2. The agglomeration of claim 1, further comprising cementitious material.

3. The agglomeration of claim 2, wherein the cementitious material comprises alumina particles.

4. The agglomeration of claim 2, wherein the cementitious material comprises nano-alumina particles.

5. The agglomeration of claim 2, further comprising an admixture of one or more other cementitious materials.

6. The agglomeration of claim 5, wherein the one or more other cementitious materials comprises one or more of fume silica, fly ash, limestone, and a hydrogel.

7. The agglomeration of claim 2, wherein the cementitious material comprises one or more of fume silica, fly ash, or limestone.

8. The agglomeration of claim 7, wherein the binder agent comprises one or more of colloidal silica or colloidal alumina.

9. The agglomeration of claim 1, wherein the binder agent comprises colloidal material.

10. The agglomeration of claim 9, wherein the colloidal material comprises one or more of colloidal silica or colloidal alumina.

11. The agglomeration of claim 1, wherein the binder agent comprises a superplasticizer.

12. The agglomeration of claim 1, wherein the fine particles are created by grinding CNT hybrid material.
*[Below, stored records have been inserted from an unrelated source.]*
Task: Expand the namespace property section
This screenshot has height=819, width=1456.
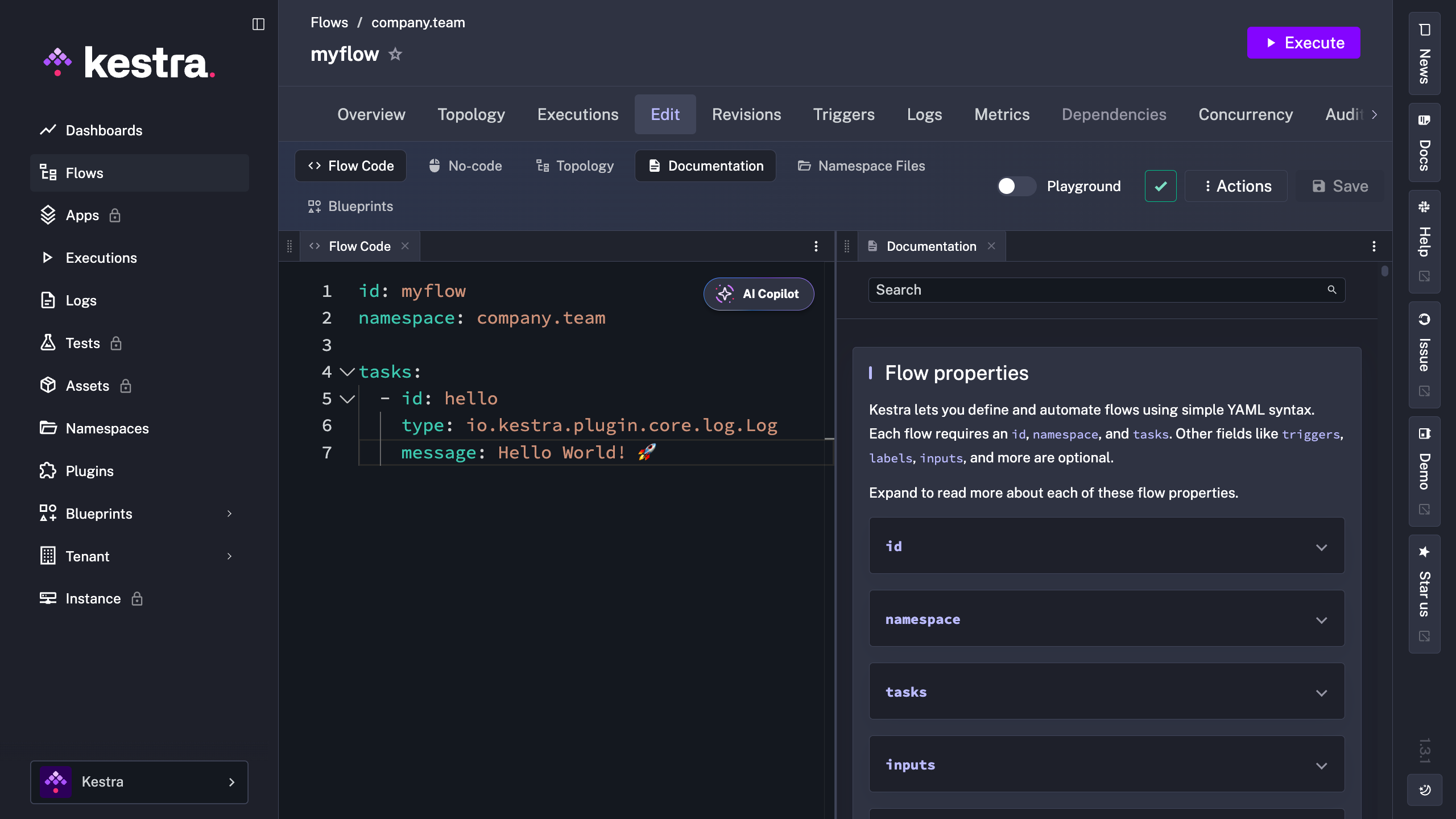Action: (1321, 619)
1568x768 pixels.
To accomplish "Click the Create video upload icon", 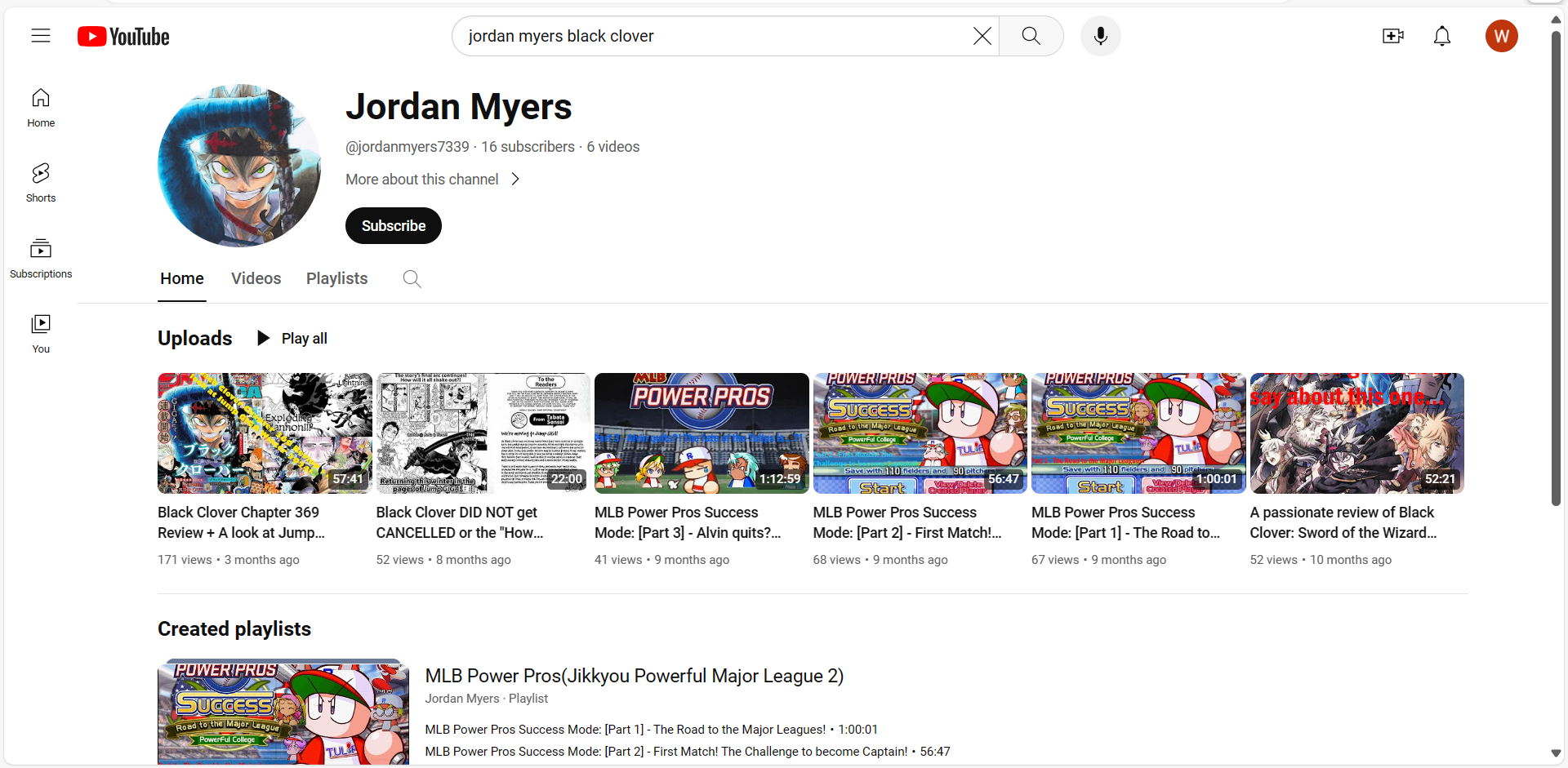I will tap(1393, 36).
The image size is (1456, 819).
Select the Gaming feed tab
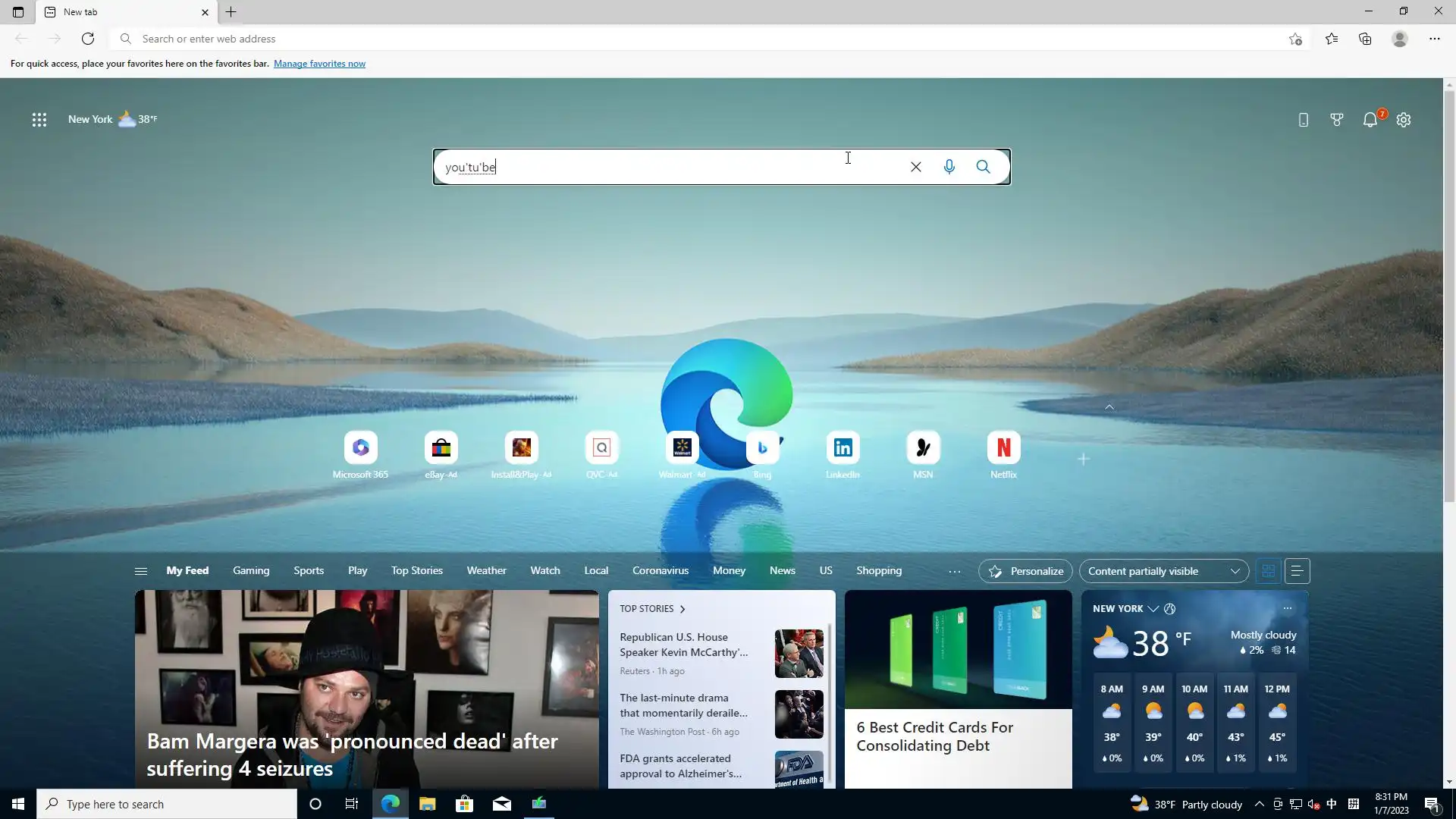[251, 570]
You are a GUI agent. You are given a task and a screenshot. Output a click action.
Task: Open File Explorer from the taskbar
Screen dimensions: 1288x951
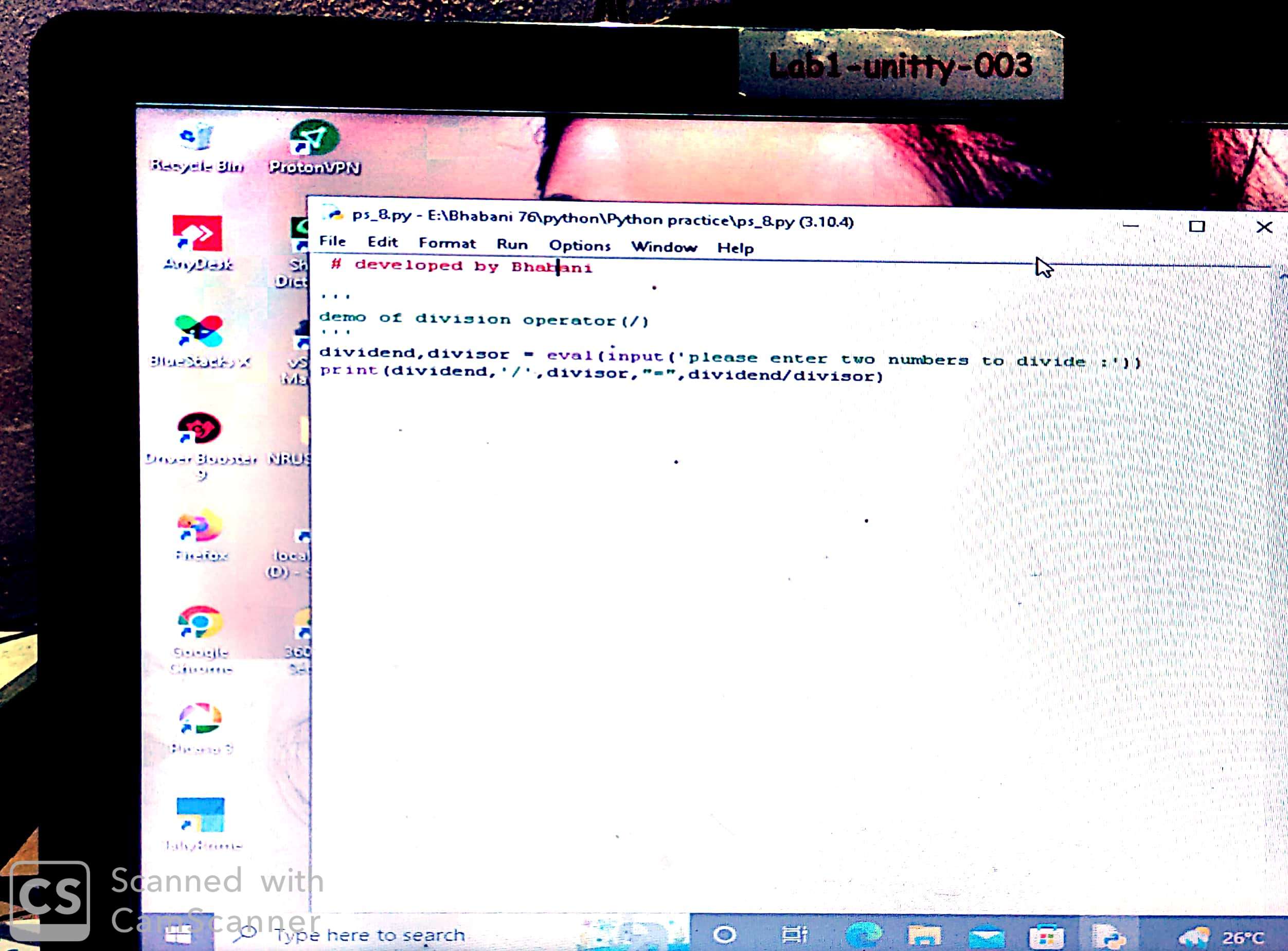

13. A method of dispersing carbon nanotubes (CNT) in cementitious material comprising: creating the agglomeration of claim 1; andblending the agglomeration with one or more components of cement, to develop an intermediate product.

14. The method of claim 13, further comprising creating concrete using the intermediate product.

15. Concrete created by the method of claim 14.

16. An encapsulated carbon nanotube (CNT)-containing hybrid material structure, comprising: a core; anda shell surrounding some or all of the core and comprising a polymer or a macromolecule;wherein the concentration of the hybrid material is greater in the core than it is in the shell.

17. The encapsulated CNT-containing hybrid material structure of claim 16, wherein the hybrid material comprises CNT and a cementitious material.

18. The encapsulated CNT-containing hybrid material structure of claim 17, wherein the cementitious material comprises alumina.

19. The encapsulated CNT-containing hybrid material structure of claim 16, wherein the polymer comprises alkali lignin.

20. The encapsulated CNT-containing hybrid material structure of claim 16, wherein the macromolecule comprises at least one of a superplasticizer, a defoaming agent, and a binder.

21. The encapsulated CNT-containing hybrid material structure of claim 16, made by spray drying a liquid dispersion of a CNT-containing hybrid material and a dispersant.

22. A mortar comprising the encapsulated CNT-containing hybrid material structure of claim 15, water, cement, and sand.

23. A concrete comprising the encapsulated CNT-containing hybrid material structure of claim 15, water, cement, sand, and gravel.